Opened 2 months ago
Closed 5 weeks ago
#35904 closed New feature (wontfix)
Speed up fixture loading by adding options bulk insert/create
Reported by: | JorisBenschop | Owned by: | |
---|---|---|---|
Component: | Testing framework | Version: | dev |
Severity: | Normal | Keywords: | |
Cc: | Triage Stage: | Unreviewed | |
Has patch: | yes | Needs documentation: | no |
Needs tests: | no | Patch needs improvement: | no |
Easy pickings: | no | UI/UX: | no |
Description (last modified by )
As per this forum discussion, I have created a patch to improve load times for the loaddata command under some circumstances.
Currently the “loaddata” management command uses the obj.save() method for each deserialized object within a fixture. This function first tries an UPDATE statement and, if that fails, tries an INSERT statement. By using the --force_insert a reduction of 50% of queries is achieved.
A second option is to use bulk_create for insertion of multiple records. This improves insertion speed by (n-1/n), or ~99% for insertion of 100 records.
These options are not meant to cover each use case, and therefore are set to optional.
Benchmark results
===============
test to insert 1000 records from a single fixture (using the Article model on Sqlite)
current: 0.116s
with --force_insert: 0.066s
with --bulk_create: 0.010s
test to insert 10000 records from a single fixture
current: 1.07s
with --force_insert: 0.39s
with --bulk_create: 0.104s
I expect larger models to have a more significant improvement even.
Change History (13)
comment:1 by , 2 months ago
Resolution: | → wontfix |
---|---|
Status: | new → closed |
comment:2 by , 6 weeks ago
Summary: | Speed up fixture loading by bulk insert → Speed up fixture loading by adding options bulk insert/create |
---|---|
Type: | Uncategorized → New feature |
#35975 was a duplicate
Forum discussion: https://forum.djangoproject.com/t/feature-proposal-faster-fixture-loading-via-loaddata-command/36972
PR: https://github.com/django/django/pull/18889
comment:3 by , 6 weeks ago
Description: | modified (diff) |
---|---|
Has patch: | set |
Resolution: | wontfix |
Status: | closed → new |
comment:4 by , 6 weeks ago
Description: | modified (diff) |
---|
comment:5 by , 6 weeks ago
Description: | modified (diff) |
---|
comment:6 by , 6 weeks ago
As requested by Simon, I have re-opened the ticket and specified the expected improvements in a more exact manner. Steps to reproduce are covered in the tests that are in the PR. I am open to add code to the serde testing, if there is interest.

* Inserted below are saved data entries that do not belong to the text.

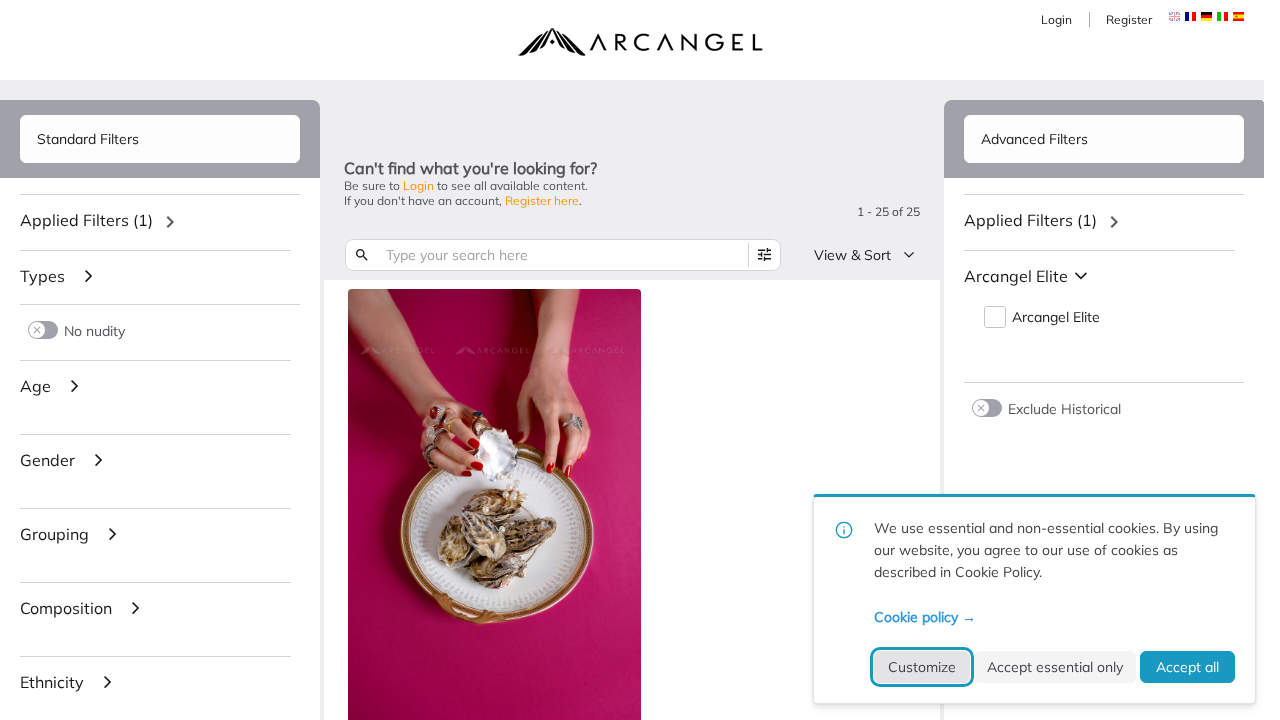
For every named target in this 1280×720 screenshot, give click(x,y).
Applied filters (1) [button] (86, 220)
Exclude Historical (1064, 408)
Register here (542, 200)
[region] (160, 222)
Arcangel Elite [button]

comment:7 by , 6 weeks ago
Description: | modified (diff) |
---|
comment:8 by , 6 weeks ago
Description: | modified (diff) |
---|
comment:9 by , 5 weeks ago
Is there any way i can progress this ticket? I addressed all the issues in the pr to my knowledge
comment:10 by , 5 weeks ago
Version: | 5.0 → dev |
---|
comment:11 by , 5 weeks ago
Hi Joris. The beige notice at the top of ticket advises the next step is for someone besides the author to accept the ticket. This is a new feature, so some engagement on the forum thread is desired and expected. It's been less than two weeks since the forum post was raised, which is in most cases a window too short to allow all voices to participate. I would advise allowing a little more time, especially around the holidays. Thanks for your dedication.
comment:12 by , 5 weeks ago
Hi Jacob, thank you so much for explaining this. I understand there are many tickets that ask for your attention. As a submitter, there is always a fine line between allowing time and losing momentum. By no means am i trying to rush you in any way, so i highly appreciate that you explain the expected timelines on this process.

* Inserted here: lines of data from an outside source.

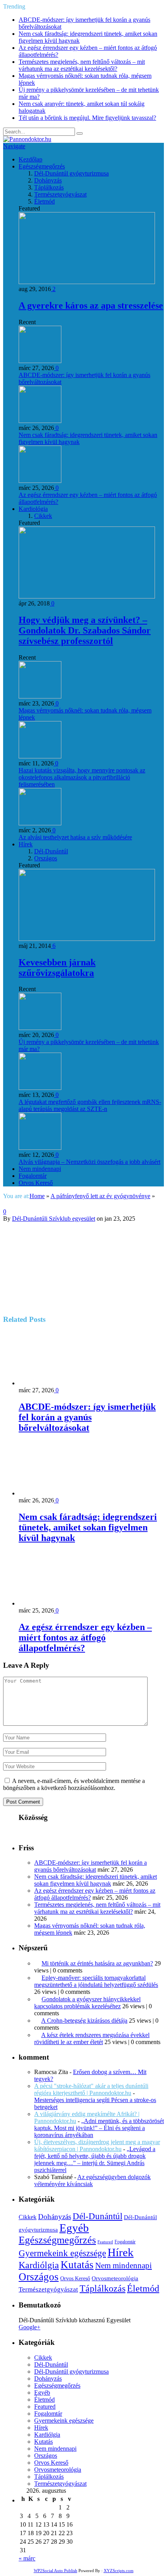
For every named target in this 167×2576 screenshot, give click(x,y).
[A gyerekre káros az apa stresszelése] (87, 282)
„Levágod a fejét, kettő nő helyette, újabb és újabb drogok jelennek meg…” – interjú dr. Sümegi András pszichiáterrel (94, 2159)
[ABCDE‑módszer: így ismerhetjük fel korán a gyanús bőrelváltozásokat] (60, 1383)
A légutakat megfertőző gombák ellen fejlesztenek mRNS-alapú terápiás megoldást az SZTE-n (90, 1105)
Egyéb (74, 2228)
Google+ (29, 2327)
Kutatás (77, 2265)
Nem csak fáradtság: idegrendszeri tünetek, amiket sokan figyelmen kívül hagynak (88, 1527)
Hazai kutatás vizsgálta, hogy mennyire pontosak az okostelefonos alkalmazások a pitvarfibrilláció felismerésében (82, 777)
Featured (105, 2242)
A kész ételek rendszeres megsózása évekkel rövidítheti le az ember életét (92, 2038)
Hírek (26, 844)
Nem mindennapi (40, 1168)
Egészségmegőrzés (42, 166)
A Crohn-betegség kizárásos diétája (84, 2020)
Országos (45, 858)
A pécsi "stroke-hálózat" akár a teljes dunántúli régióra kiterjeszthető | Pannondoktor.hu (91, 2089)
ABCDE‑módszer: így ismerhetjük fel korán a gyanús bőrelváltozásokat (87, 1417)
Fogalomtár (33, 1175)
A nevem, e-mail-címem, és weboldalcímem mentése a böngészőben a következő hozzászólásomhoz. (74, 1784)
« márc (27, 2558)
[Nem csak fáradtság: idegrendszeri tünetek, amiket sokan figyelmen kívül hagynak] (60, 1493)
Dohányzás (48, 180)
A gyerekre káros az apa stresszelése (91, 305)
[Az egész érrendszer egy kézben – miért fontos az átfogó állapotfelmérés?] (60, 1603)
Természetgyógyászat (60, 194)
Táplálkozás (49, 187)
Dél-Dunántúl (51, 851)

comment:13 by , 5 weeks ago
Resolution: | → wontfix |
---|---|
Status: | new → closed |
Closing as per my latest comment in the forum post, there is a lack of community traction for this and a third party app seems like the best next step for this feature request.
Hello Joris,
This sounds interesting particularly given features like test case serialized rollbacks (which are quite slow) are based on top of model serialization. It would have to be a distinct option as
bulk_create
doesn't fire signals which some setup might require.Just like any new feature requests though they should be discussed on the forum to reach a consensus before being accepted. Given this is a performance related new feature I suggest your proposal come equipped with some details about what kind of improvements users should expect (profiles, benchmarks instead of solely claiming it's fairly inefficient) backed by step to reproduce as well as a PoC that properly deals with other features of serde framework such as natural keys and a plan on how to deal with backends that don't support
ignore_conflicts
. It might even be a good opportunity to augment our performance tracking system with serde benchmarks.It that's the case then sharing this code as a standalone package (e.g.
django-fast-loaddata
) might be a good way to get traction on the above.Assuming there is interest in moving forward we can then re-open this issue.